Sequence Length

Hello, I have some followup questions on this topic. I similarly have V4 .fastq data from a 2x250 MiSeq run and it seems I too need to remove the primers (my reads were also assembling to ~290). I have 28 .fastq files for 14 samples and am following the MiSeq SOP. My oligos.txt file looks like this currently:

primer GTGYCAGCMGCCGCGGTAA GGACTACNVGGGTWTCTAAT
# BARCODE none none JG01
# BARCODE none none JG02
…etc.

make.contigs(file=stability.files, oligos=oligos.txt, processors=4)

Now reads assemble to the expected 253 bp length instead of 292, but I still have a few questions:

  1. Do I need to account for degeneracy (if that’s the correct term) in these primers by listing all the possible permutations in my oligos file? (e.g this post)

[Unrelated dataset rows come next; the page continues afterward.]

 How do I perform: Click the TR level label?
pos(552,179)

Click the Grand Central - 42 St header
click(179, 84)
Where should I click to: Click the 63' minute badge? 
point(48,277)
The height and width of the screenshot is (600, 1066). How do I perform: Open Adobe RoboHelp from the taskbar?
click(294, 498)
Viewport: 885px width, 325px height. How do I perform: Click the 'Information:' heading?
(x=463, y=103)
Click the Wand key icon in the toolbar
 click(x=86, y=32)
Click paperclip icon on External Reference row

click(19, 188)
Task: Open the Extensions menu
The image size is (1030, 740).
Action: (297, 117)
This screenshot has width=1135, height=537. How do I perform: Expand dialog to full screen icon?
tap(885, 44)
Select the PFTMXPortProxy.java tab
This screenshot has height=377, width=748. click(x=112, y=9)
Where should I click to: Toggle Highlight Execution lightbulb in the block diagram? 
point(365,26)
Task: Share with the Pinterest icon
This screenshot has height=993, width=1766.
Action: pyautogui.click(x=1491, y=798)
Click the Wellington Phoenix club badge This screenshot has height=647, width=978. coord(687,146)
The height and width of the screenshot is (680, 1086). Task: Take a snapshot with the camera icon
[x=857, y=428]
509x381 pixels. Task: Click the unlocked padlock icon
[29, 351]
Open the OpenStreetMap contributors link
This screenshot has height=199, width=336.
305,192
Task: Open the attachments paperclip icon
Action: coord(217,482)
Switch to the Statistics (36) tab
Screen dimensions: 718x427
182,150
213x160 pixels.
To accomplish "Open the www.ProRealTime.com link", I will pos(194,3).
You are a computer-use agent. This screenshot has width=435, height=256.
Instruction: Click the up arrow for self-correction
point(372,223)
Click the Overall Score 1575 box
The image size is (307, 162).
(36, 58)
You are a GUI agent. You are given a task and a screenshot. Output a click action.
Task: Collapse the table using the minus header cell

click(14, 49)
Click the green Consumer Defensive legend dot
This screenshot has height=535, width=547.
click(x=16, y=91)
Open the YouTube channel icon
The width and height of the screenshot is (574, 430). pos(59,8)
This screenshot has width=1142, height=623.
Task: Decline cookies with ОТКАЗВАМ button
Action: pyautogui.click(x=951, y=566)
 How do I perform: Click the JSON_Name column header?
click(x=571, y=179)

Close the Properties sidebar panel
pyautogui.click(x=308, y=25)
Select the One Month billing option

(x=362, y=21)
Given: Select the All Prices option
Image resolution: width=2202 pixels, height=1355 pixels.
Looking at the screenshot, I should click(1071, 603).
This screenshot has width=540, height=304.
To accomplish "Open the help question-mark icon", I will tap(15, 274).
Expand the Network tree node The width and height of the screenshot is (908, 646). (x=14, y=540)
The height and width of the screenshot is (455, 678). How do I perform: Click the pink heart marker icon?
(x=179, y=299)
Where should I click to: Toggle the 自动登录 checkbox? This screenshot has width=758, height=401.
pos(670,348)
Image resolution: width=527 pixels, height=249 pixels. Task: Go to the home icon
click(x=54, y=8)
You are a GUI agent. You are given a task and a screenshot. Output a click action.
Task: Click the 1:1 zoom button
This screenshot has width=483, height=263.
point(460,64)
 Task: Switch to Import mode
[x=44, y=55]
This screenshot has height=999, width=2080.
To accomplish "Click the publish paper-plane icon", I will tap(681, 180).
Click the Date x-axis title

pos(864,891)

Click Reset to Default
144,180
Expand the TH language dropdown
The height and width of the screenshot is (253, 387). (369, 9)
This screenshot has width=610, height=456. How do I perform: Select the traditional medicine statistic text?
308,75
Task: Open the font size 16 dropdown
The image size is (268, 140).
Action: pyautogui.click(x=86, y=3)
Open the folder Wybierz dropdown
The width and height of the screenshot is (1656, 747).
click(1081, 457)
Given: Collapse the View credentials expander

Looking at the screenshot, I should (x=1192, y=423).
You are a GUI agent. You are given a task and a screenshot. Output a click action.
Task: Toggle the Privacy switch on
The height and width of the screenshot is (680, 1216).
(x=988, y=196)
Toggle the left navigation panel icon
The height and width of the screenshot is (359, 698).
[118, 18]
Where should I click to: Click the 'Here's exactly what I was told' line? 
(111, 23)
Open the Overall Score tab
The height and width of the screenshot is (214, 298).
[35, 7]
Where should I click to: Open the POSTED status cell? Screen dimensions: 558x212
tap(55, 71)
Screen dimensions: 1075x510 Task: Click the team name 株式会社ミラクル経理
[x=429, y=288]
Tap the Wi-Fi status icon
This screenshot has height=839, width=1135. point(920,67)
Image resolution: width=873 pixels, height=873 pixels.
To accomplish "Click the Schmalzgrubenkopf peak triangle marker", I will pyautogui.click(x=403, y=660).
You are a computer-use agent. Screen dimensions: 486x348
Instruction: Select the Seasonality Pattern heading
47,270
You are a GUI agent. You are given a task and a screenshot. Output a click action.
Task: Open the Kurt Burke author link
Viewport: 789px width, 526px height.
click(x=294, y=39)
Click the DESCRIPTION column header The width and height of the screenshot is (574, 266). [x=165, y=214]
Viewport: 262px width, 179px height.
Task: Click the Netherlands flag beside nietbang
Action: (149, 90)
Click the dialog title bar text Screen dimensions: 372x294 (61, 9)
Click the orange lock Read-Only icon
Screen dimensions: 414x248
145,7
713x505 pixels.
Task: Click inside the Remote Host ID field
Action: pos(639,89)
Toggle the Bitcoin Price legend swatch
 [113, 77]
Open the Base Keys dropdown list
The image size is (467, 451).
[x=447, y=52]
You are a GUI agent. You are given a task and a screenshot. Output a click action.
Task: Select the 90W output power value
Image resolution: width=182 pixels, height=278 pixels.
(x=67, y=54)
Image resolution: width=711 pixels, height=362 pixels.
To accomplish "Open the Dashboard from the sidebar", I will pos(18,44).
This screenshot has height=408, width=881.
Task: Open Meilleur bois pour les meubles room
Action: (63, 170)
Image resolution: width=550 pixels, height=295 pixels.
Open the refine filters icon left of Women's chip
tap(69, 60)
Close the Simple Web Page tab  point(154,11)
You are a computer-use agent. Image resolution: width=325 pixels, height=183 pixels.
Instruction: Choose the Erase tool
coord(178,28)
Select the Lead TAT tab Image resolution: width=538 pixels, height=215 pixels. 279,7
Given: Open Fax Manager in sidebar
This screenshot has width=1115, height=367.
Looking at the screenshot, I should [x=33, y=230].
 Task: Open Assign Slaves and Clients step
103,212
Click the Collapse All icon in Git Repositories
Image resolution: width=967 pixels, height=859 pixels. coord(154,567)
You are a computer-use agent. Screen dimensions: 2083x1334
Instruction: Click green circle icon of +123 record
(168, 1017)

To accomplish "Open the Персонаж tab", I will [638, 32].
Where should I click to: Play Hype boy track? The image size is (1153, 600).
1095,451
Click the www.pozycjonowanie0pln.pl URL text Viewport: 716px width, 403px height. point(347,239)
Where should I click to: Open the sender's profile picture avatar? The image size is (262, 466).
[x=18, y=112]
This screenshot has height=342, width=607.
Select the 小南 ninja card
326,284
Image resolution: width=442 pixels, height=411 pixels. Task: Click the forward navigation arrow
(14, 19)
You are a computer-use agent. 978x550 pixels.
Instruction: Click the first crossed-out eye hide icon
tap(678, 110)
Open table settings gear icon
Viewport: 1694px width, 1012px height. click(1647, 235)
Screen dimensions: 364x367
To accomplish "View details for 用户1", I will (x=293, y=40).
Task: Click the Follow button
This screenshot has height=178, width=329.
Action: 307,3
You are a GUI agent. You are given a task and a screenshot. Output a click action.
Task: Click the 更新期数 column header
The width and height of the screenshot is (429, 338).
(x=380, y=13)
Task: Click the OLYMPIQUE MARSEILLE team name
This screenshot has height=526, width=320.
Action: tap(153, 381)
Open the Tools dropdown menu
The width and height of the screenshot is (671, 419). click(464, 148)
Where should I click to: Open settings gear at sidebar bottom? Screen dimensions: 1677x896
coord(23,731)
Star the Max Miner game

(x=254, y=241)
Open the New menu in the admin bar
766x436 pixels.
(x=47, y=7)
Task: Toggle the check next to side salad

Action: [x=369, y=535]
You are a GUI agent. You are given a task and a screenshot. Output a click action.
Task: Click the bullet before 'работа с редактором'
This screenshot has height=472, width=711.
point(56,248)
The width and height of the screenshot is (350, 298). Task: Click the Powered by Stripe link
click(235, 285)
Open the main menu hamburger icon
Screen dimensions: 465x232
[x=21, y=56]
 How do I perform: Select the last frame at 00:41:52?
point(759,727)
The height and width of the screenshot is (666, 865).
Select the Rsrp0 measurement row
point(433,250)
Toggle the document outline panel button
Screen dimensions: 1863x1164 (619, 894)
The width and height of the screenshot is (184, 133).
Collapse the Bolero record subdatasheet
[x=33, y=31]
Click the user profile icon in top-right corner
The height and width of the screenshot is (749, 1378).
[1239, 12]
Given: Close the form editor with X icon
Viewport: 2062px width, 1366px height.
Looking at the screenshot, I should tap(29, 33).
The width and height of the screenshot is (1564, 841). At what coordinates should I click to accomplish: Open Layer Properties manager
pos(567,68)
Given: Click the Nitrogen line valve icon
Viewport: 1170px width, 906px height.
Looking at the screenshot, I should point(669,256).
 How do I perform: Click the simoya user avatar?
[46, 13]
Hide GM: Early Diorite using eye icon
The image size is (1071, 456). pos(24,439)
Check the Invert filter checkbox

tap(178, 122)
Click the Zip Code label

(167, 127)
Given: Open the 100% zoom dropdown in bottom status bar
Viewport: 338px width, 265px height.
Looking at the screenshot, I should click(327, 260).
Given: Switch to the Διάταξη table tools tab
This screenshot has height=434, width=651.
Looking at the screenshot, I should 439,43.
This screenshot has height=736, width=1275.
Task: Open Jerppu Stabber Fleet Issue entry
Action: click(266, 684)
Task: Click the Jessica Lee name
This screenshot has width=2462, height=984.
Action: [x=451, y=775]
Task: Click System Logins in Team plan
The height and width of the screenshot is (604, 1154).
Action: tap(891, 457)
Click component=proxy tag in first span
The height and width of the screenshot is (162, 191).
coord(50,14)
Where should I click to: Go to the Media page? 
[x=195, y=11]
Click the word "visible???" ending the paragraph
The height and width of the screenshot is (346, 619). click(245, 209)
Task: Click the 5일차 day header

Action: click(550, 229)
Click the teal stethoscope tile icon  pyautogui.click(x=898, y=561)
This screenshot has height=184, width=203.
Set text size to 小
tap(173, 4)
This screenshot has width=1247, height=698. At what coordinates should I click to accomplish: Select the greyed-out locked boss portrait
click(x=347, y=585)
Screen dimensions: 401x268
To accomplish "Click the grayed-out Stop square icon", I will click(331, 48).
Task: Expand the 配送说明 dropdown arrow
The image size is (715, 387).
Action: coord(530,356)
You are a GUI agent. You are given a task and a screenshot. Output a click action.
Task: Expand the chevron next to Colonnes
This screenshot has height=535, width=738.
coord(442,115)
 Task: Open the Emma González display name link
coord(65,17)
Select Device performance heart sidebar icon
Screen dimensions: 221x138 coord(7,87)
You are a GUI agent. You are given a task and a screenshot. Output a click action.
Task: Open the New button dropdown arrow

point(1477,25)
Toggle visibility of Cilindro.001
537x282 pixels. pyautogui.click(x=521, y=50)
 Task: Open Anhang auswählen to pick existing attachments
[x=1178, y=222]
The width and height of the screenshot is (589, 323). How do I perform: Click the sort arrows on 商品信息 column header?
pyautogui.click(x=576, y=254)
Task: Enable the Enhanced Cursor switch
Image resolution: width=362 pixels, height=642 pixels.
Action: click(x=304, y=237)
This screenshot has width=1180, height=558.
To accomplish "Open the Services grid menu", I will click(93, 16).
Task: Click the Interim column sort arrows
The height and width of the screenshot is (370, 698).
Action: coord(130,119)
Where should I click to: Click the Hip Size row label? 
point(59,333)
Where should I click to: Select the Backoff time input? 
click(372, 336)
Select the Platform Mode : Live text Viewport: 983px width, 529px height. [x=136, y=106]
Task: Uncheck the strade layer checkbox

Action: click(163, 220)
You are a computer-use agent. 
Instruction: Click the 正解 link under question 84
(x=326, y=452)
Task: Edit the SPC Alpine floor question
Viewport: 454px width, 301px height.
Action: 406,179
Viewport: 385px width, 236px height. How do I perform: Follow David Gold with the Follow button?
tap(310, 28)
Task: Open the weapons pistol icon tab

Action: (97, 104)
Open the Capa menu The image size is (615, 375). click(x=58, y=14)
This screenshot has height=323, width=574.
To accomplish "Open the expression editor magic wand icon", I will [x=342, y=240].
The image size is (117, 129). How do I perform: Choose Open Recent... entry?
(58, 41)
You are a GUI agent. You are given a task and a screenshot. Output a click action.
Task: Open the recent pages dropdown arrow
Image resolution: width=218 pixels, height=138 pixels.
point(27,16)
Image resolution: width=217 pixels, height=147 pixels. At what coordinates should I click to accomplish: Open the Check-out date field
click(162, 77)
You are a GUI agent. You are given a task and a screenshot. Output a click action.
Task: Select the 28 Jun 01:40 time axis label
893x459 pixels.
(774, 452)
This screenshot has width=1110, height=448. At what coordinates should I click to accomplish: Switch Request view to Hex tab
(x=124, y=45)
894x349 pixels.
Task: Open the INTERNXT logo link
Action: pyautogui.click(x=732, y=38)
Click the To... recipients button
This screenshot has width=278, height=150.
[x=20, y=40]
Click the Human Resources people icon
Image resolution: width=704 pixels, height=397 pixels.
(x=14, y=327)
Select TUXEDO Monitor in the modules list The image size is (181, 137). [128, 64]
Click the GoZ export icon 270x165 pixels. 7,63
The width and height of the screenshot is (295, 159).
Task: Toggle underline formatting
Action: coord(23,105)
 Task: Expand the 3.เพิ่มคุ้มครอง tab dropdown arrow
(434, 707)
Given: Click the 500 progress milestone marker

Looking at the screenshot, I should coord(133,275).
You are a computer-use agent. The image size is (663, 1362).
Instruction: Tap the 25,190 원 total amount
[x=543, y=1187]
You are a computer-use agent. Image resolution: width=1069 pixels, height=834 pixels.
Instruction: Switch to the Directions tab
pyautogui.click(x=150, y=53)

  2. make.contigs() throws a warning: * [WARNING]: your oligos file does not contain any group names. mothur will not create a groupfile. *. How do I work around this if barcodes are already removed and each sample is split into forward and reverse fastq files? Without a groupfile, do all the sequences end up in the same group, even if stability.files has the sample IDs?

  3. Could leaving the primers in previously be a cause for why my batch script was crashing during cluster.split() - perhaps the primers caused excessive unique sequences (per the blog post here)?

Appreciate any suggestions.